_Task statement_. Exactly how many lines of the data below include the string "computer"? State the number and nothing more.

_Records for this task_.
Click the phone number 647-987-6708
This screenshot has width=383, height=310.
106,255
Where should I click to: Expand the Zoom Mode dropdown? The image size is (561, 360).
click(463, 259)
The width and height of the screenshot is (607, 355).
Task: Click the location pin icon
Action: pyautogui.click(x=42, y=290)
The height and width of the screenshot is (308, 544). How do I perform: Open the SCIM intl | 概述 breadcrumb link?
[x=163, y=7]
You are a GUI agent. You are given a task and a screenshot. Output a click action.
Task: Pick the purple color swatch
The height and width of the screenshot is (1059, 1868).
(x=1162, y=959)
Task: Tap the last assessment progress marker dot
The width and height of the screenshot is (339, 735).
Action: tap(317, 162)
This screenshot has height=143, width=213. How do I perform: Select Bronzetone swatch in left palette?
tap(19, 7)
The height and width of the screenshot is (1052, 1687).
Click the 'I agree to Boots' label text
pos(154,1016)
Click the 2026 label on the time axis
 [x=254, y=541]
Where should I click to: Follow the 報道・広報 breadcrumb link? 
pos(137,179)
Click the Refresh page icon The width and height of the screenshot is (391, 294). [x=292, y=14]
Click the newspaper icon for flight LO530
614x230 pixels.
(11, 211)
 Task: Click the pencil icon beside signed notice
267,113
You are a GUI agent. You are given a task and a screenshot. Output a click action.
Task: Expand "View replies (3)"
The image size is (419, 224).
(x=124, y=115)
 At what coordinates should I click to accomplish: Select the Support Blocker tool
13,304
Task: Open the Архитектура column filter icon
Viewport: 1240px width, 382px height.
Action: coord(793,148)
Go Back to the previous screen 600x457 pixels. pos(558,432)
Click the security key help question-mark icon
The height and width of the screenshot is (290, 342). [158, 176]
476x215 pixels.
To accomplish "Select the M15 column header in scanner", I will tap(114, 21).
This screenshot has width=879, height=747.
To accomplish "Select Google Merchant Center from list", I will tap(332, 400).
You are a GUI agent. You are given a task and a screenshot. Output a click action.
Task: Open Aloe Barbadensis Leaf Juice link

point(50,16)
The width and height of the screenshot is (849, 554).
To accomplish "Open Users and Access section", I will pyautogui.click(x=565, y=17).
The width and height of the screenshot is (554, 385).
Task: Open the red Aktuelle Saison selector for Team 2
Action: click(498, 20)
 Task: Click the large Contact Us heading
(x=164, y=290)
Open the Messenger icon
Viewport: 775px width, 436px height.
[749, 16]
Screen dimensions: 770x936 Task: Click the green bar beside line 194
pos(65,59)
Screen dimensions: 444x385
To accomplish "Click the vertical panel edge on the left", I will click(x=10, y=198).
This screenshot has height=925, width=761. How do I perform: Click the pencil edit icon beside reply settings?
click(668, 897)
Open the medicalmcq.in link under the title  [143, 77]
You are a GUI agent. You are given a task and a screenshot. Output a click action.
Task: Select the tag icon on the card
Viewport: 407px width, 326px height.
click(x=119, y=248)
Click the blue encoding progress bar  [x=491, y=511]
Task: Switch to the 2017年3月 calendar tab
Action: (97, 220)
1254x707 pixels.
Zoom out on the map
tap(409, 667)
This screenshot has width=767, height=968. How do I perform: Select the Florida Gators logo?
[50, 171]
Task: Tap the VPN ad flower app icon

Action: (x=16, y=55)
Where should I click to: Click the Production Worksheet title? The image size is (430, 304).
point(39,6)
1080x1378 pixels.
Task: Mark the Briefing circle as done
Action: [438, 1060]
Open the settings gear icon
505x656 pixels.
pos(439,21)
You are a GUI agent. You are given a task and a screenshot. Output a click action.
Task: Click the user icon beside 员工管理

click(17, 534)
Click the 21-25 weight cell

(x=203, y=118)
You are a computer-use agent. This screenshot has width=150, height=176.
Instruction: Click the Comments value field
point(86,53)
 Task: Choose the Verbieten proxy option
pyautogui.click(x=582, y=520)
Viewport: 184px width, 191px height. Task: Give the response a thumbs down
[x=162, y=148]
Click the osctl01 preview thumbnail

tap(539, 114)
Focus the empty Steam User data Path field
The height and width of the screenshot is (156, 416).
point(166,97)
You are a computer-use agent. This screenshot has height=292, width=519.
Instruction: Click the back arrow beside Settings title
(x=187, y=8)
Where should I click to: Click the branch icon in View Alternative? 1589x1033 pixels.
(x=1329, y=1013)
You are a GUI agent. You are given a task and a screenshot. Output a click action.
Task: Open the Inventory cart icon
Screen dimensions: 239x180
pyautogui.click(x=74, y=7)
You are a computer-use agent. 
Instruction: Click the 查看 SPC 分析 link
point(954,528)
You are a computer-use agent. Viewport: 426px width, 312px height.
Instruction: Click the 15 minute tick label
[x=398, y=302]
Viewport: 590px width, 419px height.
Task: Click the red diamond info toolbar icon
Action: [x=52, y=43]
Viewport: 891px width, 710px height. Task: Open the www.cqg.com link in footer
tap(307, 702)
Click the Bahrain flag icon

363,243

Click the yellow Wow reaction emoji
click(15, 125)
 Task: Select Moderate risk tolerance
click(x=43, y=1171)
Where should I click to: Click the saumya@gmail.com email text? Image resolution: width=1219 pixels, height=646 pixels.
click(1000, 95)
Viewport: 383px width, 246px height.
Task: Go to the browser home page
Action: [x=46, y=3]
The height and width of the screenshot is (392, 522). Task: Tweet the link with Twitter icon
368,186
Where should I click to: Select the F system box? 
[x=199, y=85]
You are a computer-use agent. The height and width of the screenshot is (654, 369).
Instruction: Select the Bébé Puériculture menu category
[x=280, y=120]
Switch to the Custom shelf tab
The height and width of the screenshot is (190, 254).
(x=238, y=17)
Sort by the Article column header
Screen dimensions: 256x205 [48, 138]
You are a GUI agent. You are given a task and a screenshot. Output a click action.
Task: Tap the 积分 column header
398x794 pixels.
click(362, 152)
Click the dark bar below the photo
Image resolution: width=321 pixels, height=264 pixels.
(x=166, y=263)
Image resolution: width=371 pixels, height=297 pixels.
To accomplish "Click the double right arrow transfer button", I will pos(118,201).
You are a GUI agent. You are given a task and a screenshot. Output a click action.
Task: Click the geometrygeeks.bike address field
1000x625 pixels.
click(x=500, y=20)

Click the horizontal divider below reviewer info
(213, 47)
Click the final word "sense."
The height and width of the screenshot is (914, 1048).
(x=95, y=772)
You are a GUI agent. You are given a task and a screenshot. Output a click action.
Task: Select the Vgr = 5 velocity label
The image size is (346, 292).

_Answer for this exercise_. 5